Develop a support system. It is human nature to want to help others, and now is the time to welcome that assistance. Supportive friends and family can provide a sounding board, help with daily tasks, or give warm hugs as requested.
Spoil yourself. Illness is life's way of asking us to care for ourselves. Put yourself at the top of your priority list and devote time to the things that make you smile, give you energy, or help you relax. Stress relief is especially important because your body needs all of its reserves to boost your immune system and keep you well. Commit to one or two daily activities that rejuvenate you, like listening to music, taking a walk, playing with a pet, taking a bubble bath, getting a massage, meditating, watching something funny, or reading.
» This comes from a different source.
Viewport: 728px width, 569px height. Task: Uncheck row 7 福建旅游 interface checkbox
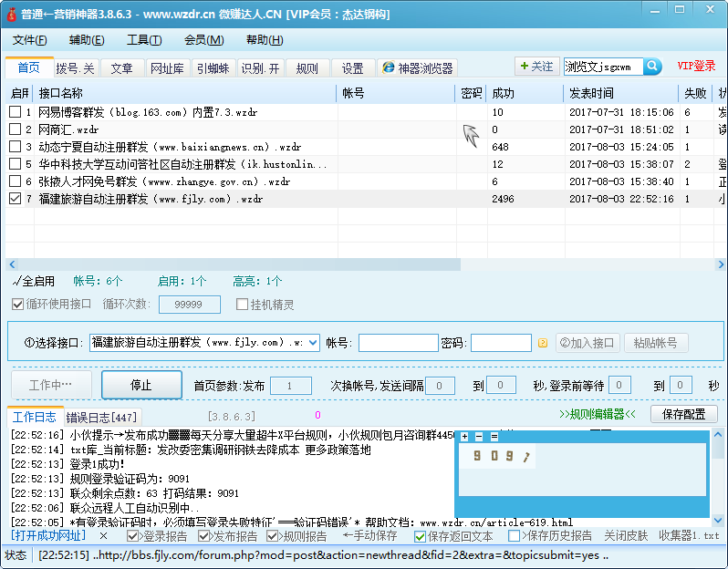[x=15, y=198]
I asked Horn several questions about her personal philosophy.
How do you stay positive?
Horn: I focus on what is in my control. The gut reaction with any diagnosis is to feel like you don't have any control. While for some things that is true, there are many things that you do have control over.
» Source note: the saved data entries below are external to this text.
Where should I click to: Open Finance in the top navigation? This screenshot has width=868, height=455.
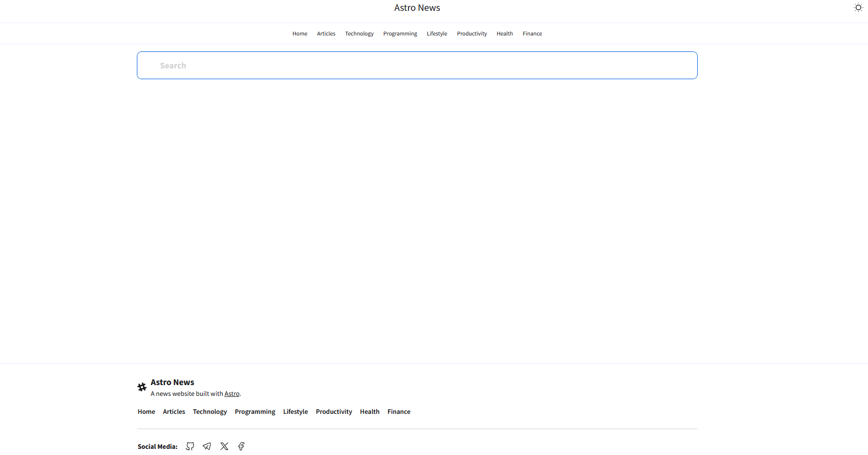(x=532, y=34)
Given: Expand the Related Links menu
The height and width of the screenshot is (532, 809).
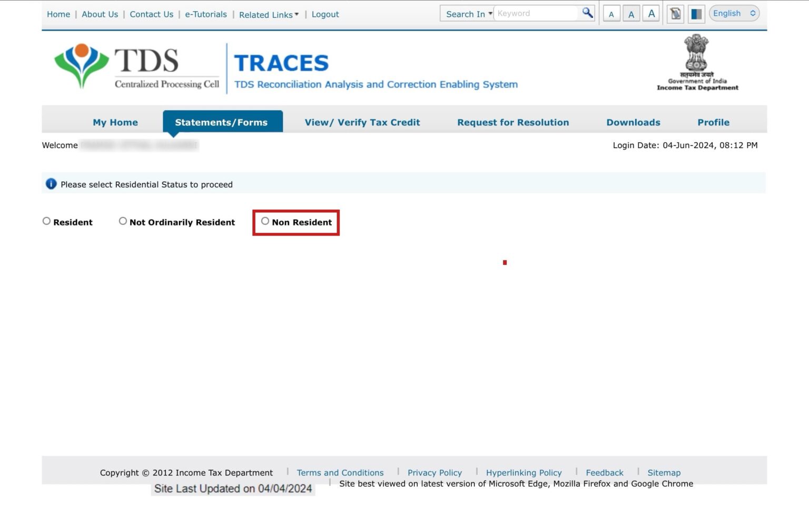Looking at the screenshot, I should click(269, 15).
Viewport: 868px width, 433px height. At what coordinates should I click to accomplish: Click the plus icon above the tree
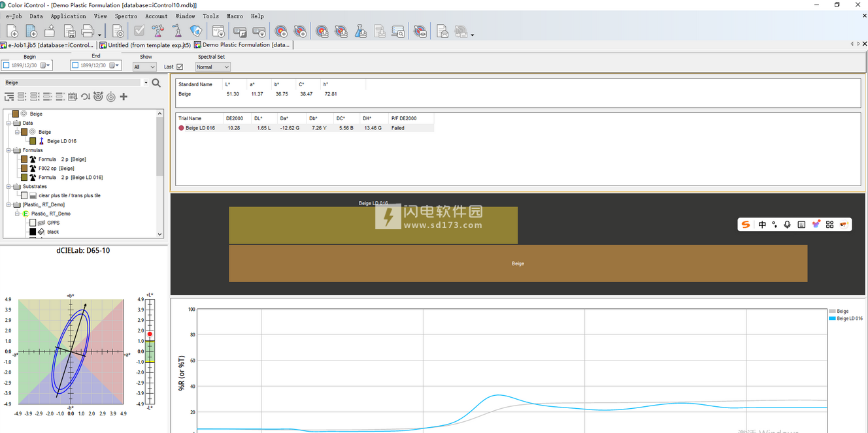click(x=124, y=97)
The first time kidney transplant was brought up at one of my doctor's appointments, I let worry take over. I was trying to desperately control the future with numerous Internet searches that were only increasing my worry. I even began to feel more tired and out of breath. Once I recognized the pattern I had created for myself, I stepped out of my assumptions about the future, went back into the present moment, and began reminding myself of all the good things and health I still had. My stress reduced, and I began to feel better.
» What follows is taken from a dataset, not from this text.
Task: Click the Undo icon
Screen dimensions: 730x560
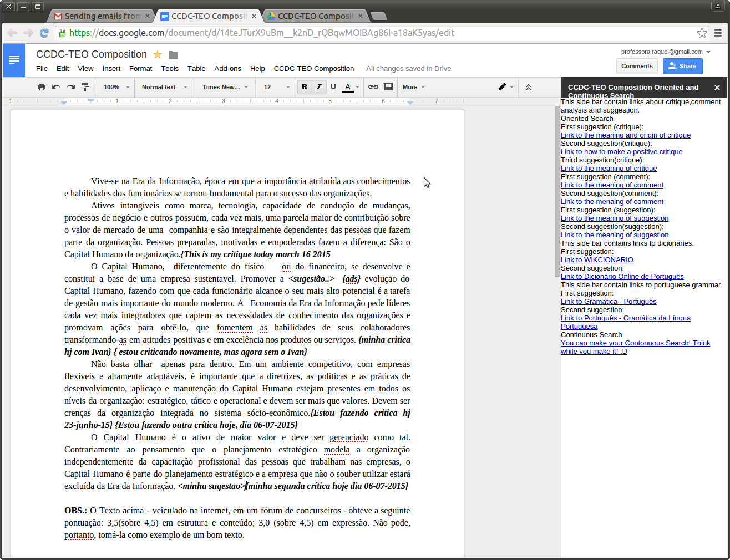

A few years down the road, transplant came up again, and this time I asked myself "What is in my control?" I realized that I could control my diet, exercise, and where I placed my focus. I created a new daily routine that focused on wellness and remained much more positive.
How can we take ownership of our life and health after diagnosis?
Horn: Just as I did when I learned that it was time to get on the transplant list, ask yourself, "What is in my control?" While you didn't choose to be ill, it is something that is in your life. We can be frustrated that the sky is blue, but that doesn't change its color. Ownership is accepting what is in front of us and, at the same time, taking action to create the best possible outcome.
How can we motivate ourselves to adhere to our health plan?
Horn: Know what is at stake. Good health is a great goal, but there is something even bigger that good health will bring. It may be more quality time with your family, the energy to pursue a life dream, or the ability to travel. Ask "What will I gain from maintaining my health?"
Look at all aspects of your life and values to determine what is most important to you. Keep a mental image of that motivation as you move through your day and healthcare routines. For me, it is my husband and the child I hope one day to adopt. I want as many healthy years as possible to enjoy life with them. Even though we're talking health, it is love that pushes me to take my meds, stick to my diet, and move my body.